II. ARAH STRATEGI STABILISASI
Dari uraian di atas jelas terlihat bahwa penyembuhan confidence adalah kunci utama dari
keberhasilan upaya kita untuk mengentaskan diri dari krisis. Adapun alur pikir strategi stabilisasi
adalah sebagai berikut :
a. Confidence masyarakat perlu dipupuk kembali. Pertama-tama harus diarahkan pada
pengembalian para pelaku ekonomi dalam negeri; dengan makin nyatanya tanda-tanda
pulihnya kepercayaan pelaku-pelaku dalam negeri, kepercayaan para pelaku luar negeri akan
mulai ikut kembali pulih.
b. Dengan pulihnya confidence secara bertahap, maka kurs Rupiah akan makin stabil serta
secara gradual makin membaik dan akhirnya mencapai tingkat yang wajar.
c. Karena melemahnya kurs Rupiah adalah penyebab terpenting dari inflasi saat ini, maka
dengan stabilnya kurs pada tingkat yang wajar, tekanan inflasi mereda dan laju inflasi akan
terus menurun. Harga barang kebutuhan pokok, dengan konsekuensi subsidi yang harus
disediakan, akan juga menurun secara bertahap.
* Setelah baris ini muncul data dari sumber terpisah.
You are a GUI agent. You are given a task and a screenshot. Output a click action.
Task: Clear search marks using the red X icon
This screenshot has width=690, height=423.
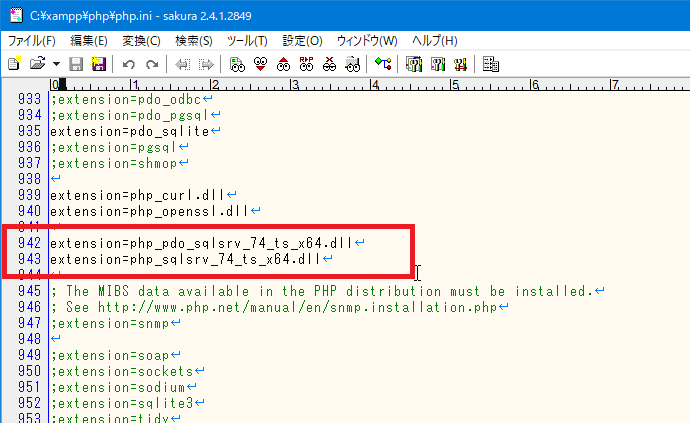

d. Menurunnya inflasi akan diikuti dengan menurunnya tingkat bunga. Bersama-sama dengan
mulai berhasilnya pembenahan perbankan dan makin banyaknya para pelaku ekonomi yang
www.ginandjar.com 2
mulai merasa aman, tenteram dalam melakukan kegiatan sehari-hari, maka penurunan tingkat
bunga akan mendorong bangkitnya kembali kegiatan ekonomi dalam negeri.
e. Pada akhirnya akan tercapai keadaan di mana kegiatan ekonomi kembali normal, lapangan
kerja baru mulai terbuka lagi, inflasi menurun pada tingkat wajar, kurs Rupiah relatif stabil
pada tingkat yang konsisten dengan pola kegiatan ekonomi yang normal.